2 min Security

WordPress patches, but plugin remains vulnerable without update

WordPress patches, but plugin remains vulnerable without update

Two WordPress plugins have received updates to fix vulnerabilities. The security-focused Jetpack plugin is managed by Automattic, the company behind WordPress. In that instance, the company opted for a force install: 5 million websites are said to have already been patched.

Another plugin, Gravity Forms, requires users to update of their own accord in order to avoid being susceptible to a cyber attack. Gravity Forms is a form plugin for WordPress websites. Users can deploy it to create registration, payment and upload forms, for example. Gravity Forms mentions that major parties such as Unicef, Airbnb and NASA use it.
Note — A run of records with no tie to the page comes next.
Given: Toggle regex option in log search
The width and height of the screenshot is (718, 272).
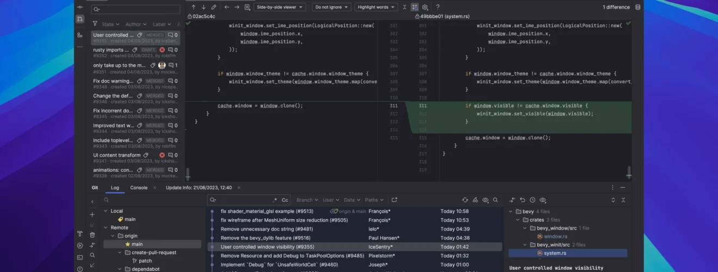Looking at the screenshot, I should (x=275, y=200).

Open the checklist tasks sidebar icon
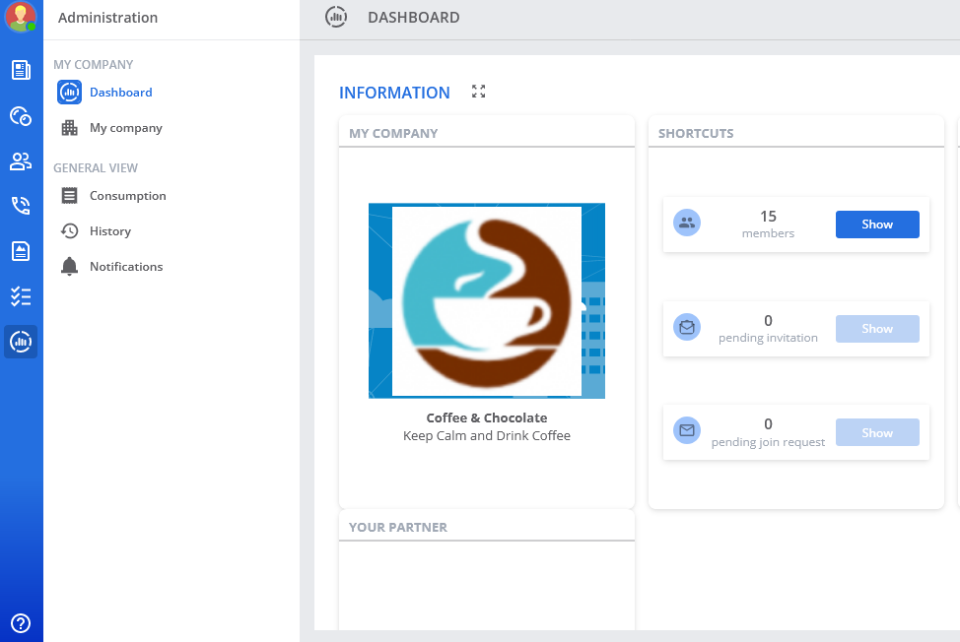click(x=21, y=296)
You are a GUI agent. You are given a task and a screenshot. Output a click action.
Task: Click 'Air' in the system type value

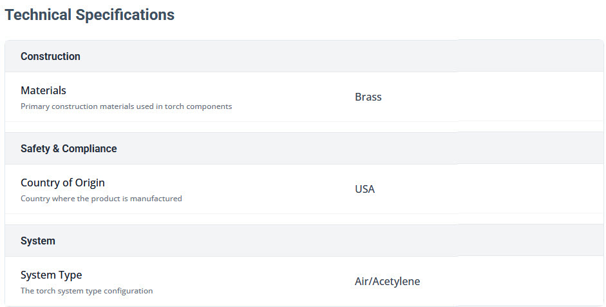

In total, 930,000 websites make use of the plugin, Bleepingcomputer reports.

In the case of Gravity Forms, the vulnerability allowed a so-called PHP Object Injection, which, after several additional steps, allowed files to be changed or for data leaks to occur. PHP Object Injection can be used for a variety of purposes, such as code or SQL injections or Application Denial of Service. It was discovered on March 27 and patched with version 2.7.4 on April 11. The vulnerability could be triggered by a specific data entry in a Gravity Forms form (see image below).

WordPress itself

The Gravity Forms vulnerability must be actively patched by a user. WordPress itself uses a more resolute policy with the Jetpack plugin: 5 million websites received the update automatically.

This plugin offers free security options, performance info and website management improvements, Bleepingcomputer summarizes. Among these are backups, brute-force attack protection, secure logins, malware scanning and more.

An internal security audit reportedly detected an API vulnerability that had existed since version 2.0 (from 2012) of Jetpack. With version 12.1.1, this security hole has finally been closed, although there are no signs that malicious actors have actually exploited this vulnerability. That can’t ultimately be ruled out, of course.

A few months ago, we saw a similar action from WordPress: thousands of websites received a security update in March if they used WooCommerce Payments. Regardless, it is common that service plugins can be susceptible to attacks, as the recent Elementor Pro example illustrates.